FIGURE 5.

Characterization of egcrp1 deletion mutants of C. neoformans. A, hydrolysis of NBD-GlcCer by cell lysate of E. coli transformed with pCold-TF (mock) harboring egcrp1 from A. fumigatus, C. neoformans, or R. oryzae. The enzyme assay was carried out as described in the legend of Fig. 2. n.d., products were not detectable. B, pH dependence of the recombinant EGCrP1 of C. neoformans. Fifty micromolar sodium acetate buffer (pH 4–5.5, closed squares), MES (pH 5.5–6.5, open circles), sodium phosphate buffer (pH 6–7.5, closed diamonds), HEPES (pH 7–8, open squares), and boric acid buffer (pH 8–9, closed circles) were used. C, hydrolysis of NBD-GlcCer at pH 7.3 by the cell lysate and cytosolic, membranous, cell wall, and supernatant fractions (left panel) and at pH 5.0 by the membranous fraction (right panel).

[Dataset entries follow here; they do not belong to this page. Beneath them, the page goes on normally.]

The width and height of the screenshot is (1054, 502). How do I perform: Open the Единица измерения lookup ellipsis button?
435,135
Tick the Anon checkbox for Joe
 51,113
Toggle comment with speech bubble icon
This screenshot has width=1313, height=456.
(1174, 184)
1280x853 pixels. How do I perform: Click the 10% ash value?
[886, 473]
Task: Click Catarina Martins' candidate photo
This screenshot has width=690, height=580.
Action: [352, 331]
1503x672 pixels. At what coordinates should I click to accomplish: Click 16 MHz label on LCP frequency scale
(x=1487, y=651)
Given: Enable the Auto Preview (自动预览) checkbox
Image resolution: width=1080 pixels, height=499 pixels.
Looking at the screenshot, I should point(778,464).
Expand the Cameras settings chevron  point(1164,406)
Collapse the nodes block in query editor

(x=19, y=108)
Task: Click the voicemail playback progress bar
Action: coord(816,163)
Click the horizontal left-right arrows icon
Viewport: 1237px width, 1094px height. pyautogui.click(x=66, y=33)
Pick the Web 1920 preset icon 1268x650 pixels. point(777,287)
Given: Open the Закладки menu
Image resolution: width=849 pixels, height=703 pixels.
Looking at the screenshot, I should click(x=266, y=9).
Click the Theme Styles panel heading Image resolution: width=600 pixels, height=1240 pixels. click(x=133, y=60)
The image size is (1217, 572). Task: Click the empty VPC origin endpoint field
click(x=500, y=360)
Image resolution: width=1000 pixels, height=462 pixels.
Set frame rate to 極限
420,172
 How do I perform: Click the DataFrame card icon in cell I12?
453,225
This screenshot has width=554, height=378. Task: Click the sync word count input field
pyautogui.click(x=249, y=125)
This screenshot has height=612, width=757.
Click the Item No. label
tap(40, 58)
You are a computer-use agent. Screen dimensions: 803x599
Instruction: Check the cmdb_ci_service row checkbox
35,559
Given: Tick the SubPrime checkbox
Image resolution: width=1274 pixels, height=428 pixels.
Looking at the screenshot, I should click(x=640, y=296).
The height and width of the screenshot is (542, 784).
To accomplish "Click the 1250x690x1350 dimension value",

D, HPLC-based quantification of GlcCer. GlcCer fractions were labeled with OPA and analyzed by normal phase HPLC (38). A black arrow shows the peak that emerged in only egcrp1Δ. An asterisk shows the OPA left after the reaction. E, amounts of fungus-specific GlcCer (methyl d18:2). F, HPLC showing the hydrolysis of fungus-specific mature (peak 2) and immature (peak 1) GlcCer by recombinant EGCrP1. G, extent of hydrolysis estimated from F. Error bars represent the mean ± S.D. of at least three experiments.